The reply must consist of one number: how many lines of the data include the word "will".

------------

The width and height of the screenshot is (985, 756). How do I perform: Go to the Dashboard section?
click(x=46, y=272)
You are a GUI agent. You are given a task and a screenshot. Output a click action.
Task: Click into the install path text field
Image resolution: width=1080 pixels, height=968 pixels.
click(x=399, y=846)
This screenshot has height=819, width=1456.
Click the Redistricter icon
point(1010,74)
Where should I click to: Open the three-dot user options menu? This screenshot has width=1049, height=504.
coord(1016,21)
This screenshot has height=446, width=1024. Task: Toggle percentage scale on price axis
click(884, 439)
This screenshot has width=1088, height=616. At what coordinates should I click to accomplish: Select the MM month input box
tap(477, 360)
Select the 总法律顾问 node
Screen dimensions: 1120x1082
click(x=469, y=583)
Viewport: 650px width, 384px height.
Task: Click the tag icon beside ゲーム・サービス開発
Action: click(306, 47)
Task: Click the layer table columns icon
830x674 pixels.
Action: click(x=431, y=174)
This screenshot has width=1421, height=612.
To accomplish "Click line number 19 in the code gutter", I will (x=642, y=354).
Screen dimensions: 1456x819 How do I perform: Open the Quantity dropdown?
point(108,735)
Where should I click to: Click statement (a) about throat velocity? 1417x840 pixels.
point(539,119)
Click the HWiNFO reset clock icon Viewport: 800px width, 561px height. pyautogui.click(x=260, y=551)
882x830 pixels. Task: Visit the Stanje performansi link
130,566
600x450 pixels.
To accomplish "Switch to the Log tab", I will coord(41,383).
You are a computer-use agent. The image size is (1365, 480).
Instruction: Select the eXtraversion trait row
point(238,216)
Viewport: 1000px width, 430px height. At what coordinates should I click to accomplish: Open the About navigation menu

------------

**ANSWER FOR THIS EXERCISE:** 2